• HOW TO COMPLETE THIS TASK
Below are lines of data, and only some are wanted. Please repeat exactly those from the line that has "Overview (18, 146)" through the line that has "Policies (238, 133)".

• MATERIAL PROVIDED
┏━━

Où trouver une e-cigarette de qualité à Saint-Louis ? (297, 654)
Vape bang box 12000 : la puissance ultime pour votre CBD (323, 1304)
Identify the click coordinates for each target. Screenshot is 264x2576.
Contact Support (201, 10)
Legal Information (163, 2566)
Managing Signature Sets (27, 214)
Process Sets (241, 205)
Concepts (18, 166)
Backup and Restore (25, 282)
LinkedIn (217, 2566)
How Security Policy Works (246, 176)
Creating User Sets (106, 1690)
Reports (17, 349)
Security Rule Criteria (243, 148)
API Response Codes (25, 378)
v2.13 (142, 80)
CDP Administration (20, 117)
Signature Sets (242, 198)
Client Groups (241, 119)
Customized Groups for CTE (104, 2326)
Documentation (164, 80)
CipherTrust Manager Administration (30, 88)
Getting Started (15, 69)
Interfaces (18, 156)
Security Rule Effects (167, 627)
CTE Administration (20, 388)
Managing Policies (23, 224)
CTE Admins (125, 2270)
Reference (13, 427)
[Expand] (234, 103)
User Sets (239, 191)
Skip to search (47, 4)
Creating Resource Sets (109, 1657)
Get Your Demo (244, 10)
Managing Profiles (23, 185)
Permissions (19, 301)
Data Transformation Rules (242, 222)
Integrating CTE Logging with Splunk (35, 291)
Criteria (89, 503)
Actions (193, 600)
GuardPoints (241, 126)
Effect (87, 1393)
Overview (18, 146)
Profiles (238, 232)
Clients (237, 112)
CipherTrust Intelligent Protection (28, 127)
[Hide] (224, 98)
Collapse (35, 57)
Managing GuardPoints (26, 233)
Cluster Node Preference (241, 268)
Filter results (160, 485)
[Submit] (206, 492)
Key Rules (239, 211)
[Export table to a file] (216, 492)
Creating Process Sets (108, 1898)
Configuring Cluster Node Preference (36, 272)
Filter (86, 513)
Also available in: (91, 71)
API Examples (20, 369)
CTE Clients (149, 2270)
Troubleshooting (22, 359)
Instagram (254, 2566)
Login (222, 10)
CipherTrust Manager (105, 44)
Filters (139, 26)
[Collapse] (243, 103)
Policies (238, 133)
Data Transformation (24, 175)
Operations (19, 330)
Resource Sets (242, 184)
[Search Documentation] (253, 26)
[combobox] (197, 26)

┗━━

• FINISHED TASK
Overview (18, 146)
Profiles (238, 232)
Clients (237, 112)
CipherTrust Intelligent Protection (28, 127)
[Hide] (224, 98)
Collapse (35, 57)
Managing GuardPoints (26, 233)
Cluster Node Preference (241, 268)
Filter results (160, 485)
[Submit] (206, 492)
Key Rules (239, 211)
[Export table to a file] (216, 492)
Creating Process Sets (108, 1898)
Configuring Cluster Node Preference (36, 272)
Filter (86, 513)
Also available in: (91, 71)
API Examples (20, 369)
CTE Clients (149, 2270)
Troubleshooting (22, 359)
Instagram (254, 2566)
Login (222, 10)
CipherTrust Manager (105, 44)
Filters (139, 26)
[Collapse] (243, 103)
Policies (238, 133)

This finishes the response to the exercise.